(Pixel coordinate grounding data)
[Start of section]

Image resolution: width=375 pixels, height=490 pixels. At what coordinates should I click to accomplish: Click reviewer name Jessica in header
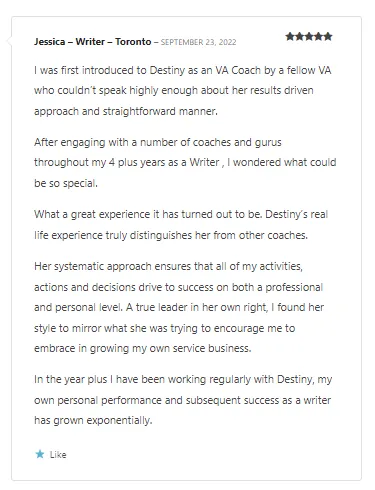50,42
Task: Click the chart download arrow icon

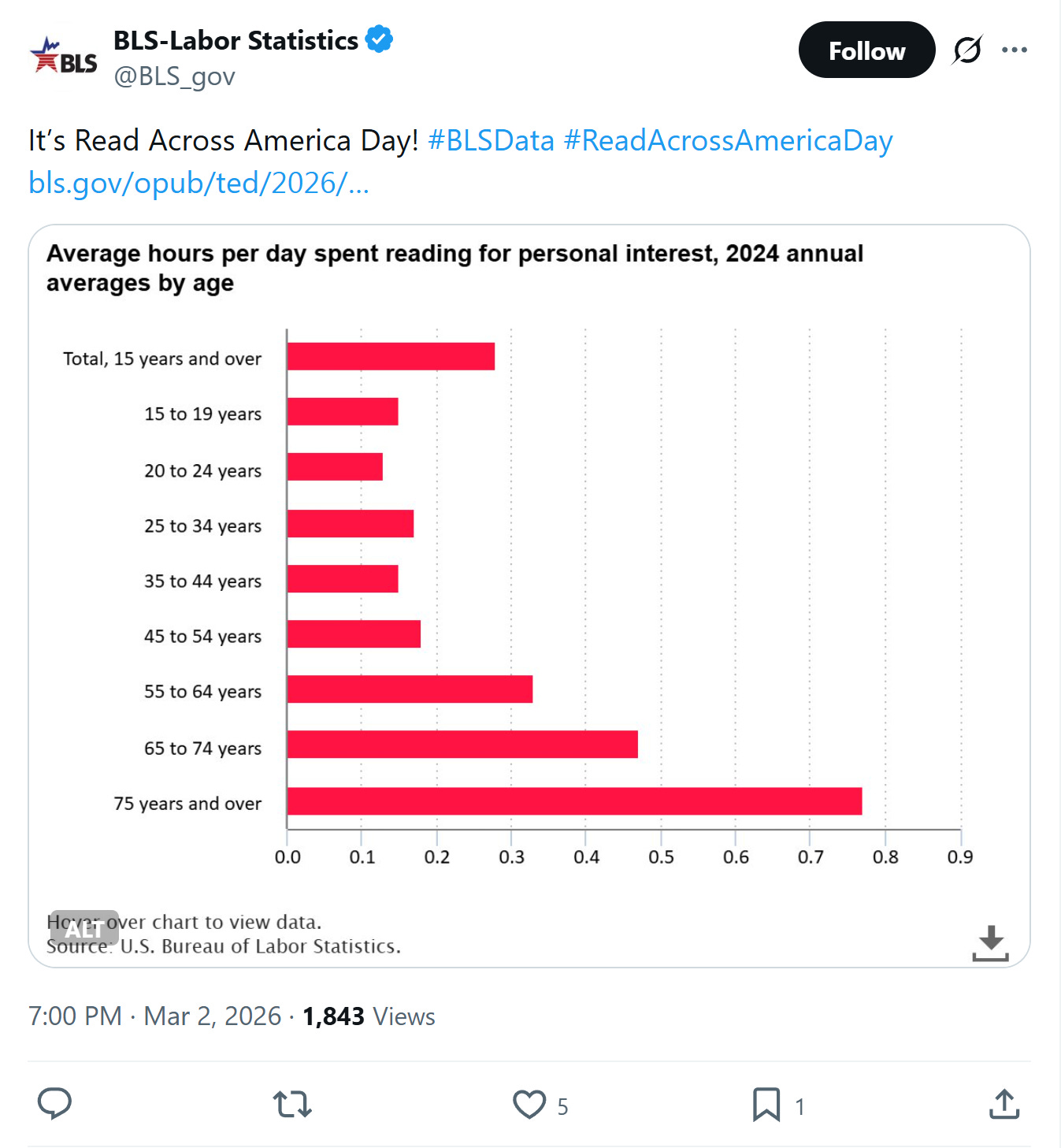Action: pos(990,942)
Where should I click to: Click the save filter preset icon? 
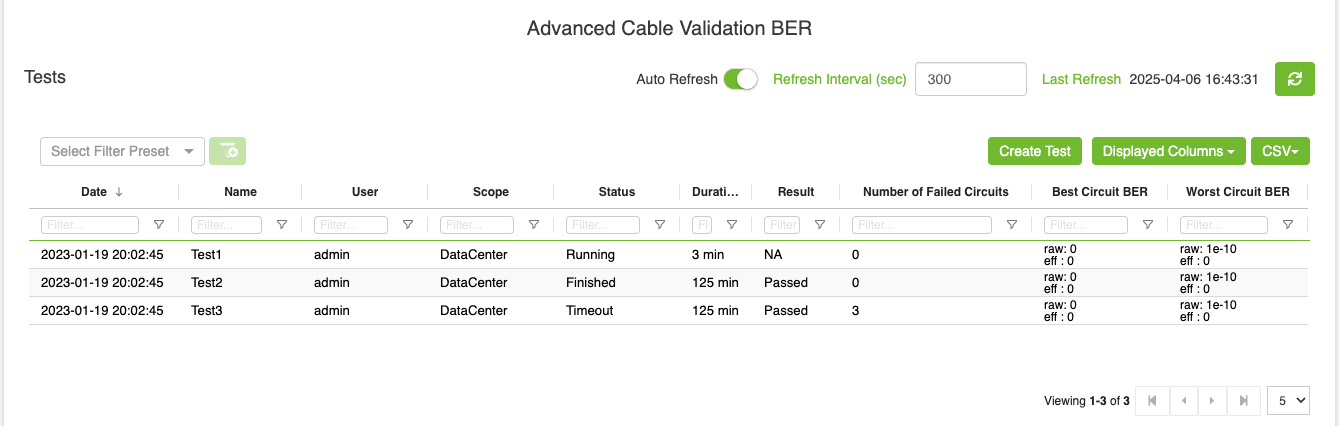tap(228, 151)
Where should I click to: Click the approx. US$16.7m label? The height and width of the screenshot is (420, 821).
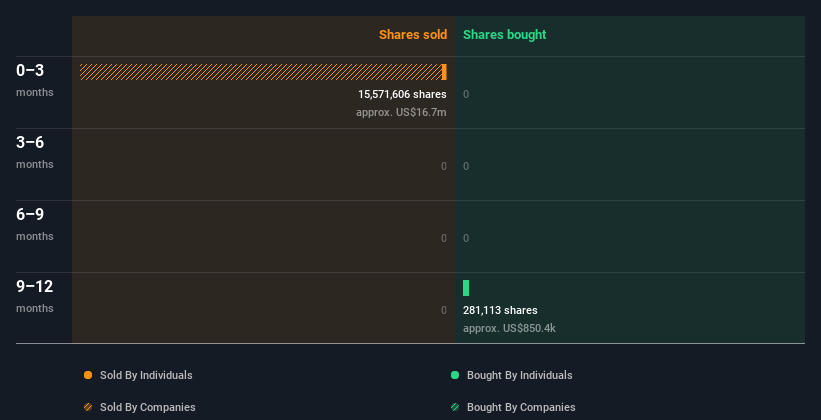pyautogui.click(x=401, y=112)

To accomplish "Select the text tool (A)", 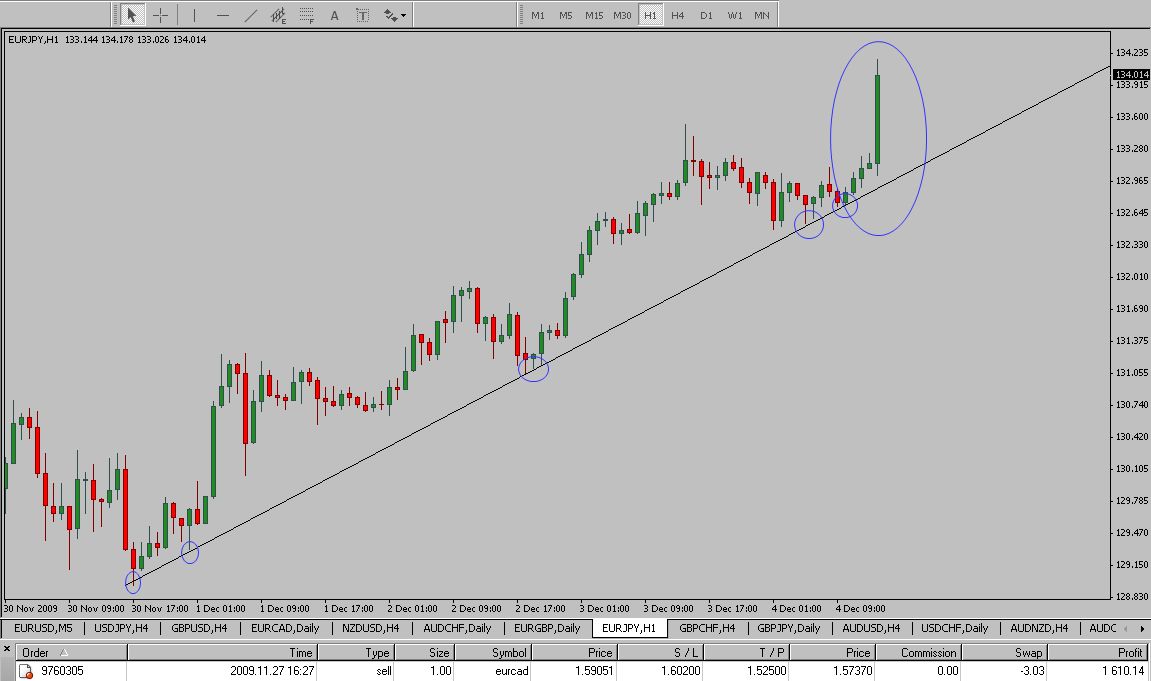I will (334, 15).
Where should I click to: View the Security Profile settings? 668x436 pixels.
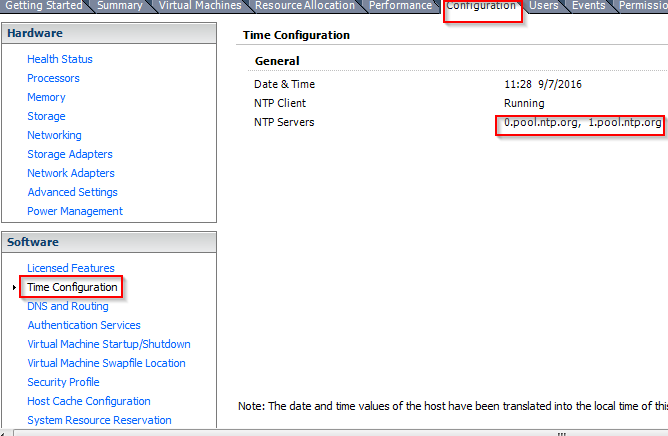pyautogui.click(x=63, y=382)
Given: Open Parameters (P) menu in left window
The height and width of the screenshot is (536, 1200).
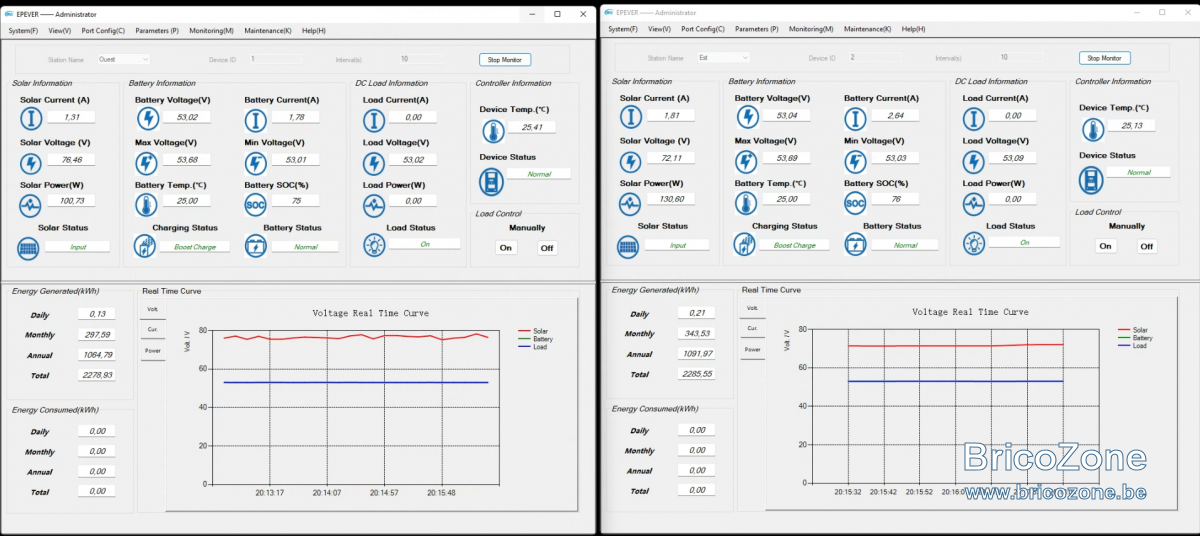Looking at the screenshot, I should point(157,31).
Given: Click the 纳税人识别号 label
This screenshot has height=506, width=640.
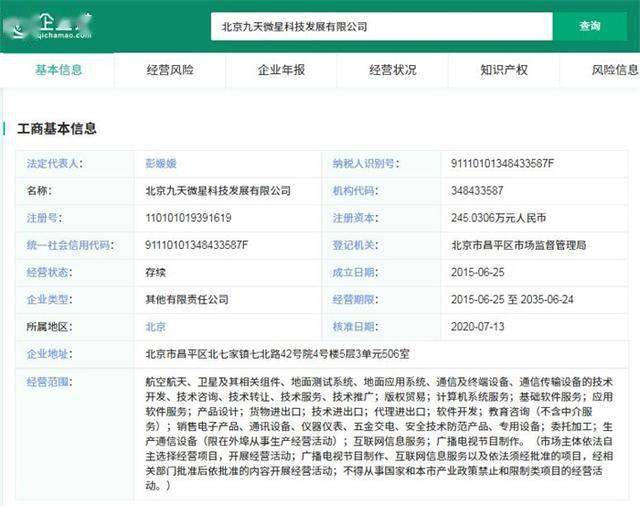Looking at the screenshot, I should point(366,164).
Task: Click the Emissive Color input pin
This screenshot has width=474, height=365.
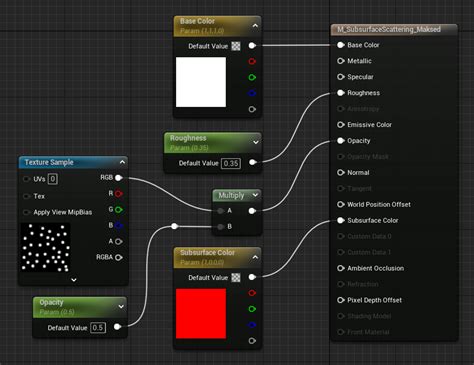Action: [340, 125]
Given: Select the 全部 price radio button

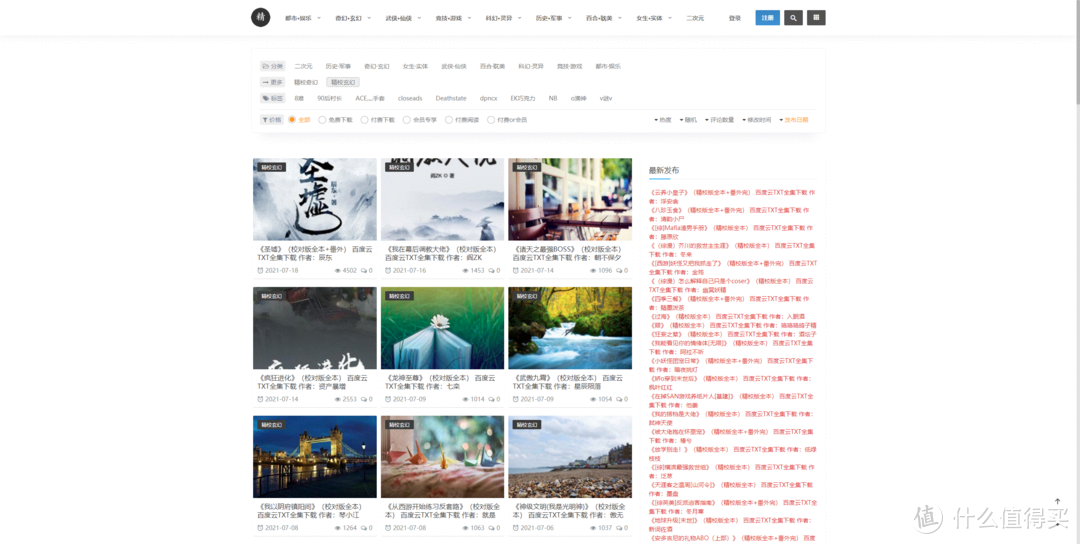Looking at the screenshot, I should pyautogui.click(x=292, y=120).
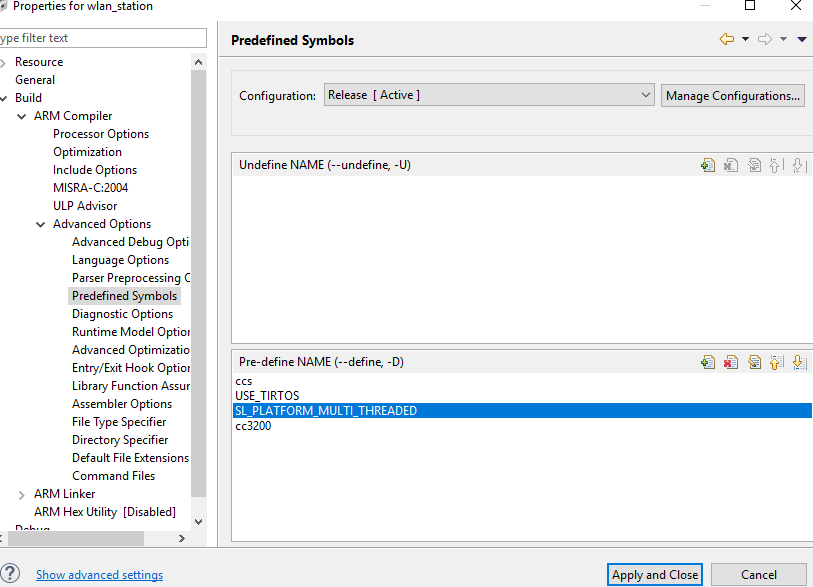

[End of section]

| Instructions for the task |
Beginning at the line that contains "This screenshot has height=506, width=640.", give the remaining lines of the records again exactly, through the last one. Leave out pictures.

| Task answer |
This screenshot has height=506, width=640.
Looking at the screenshot, I should point(366,164).
Task: Click the Emissive Color input pin
This screenshot has width=474, height=365.
Action: [340, 125]
Given: Select the 全部 price radio button

Looking at the screenshot, I should pyautogui.click(x=292, y=120).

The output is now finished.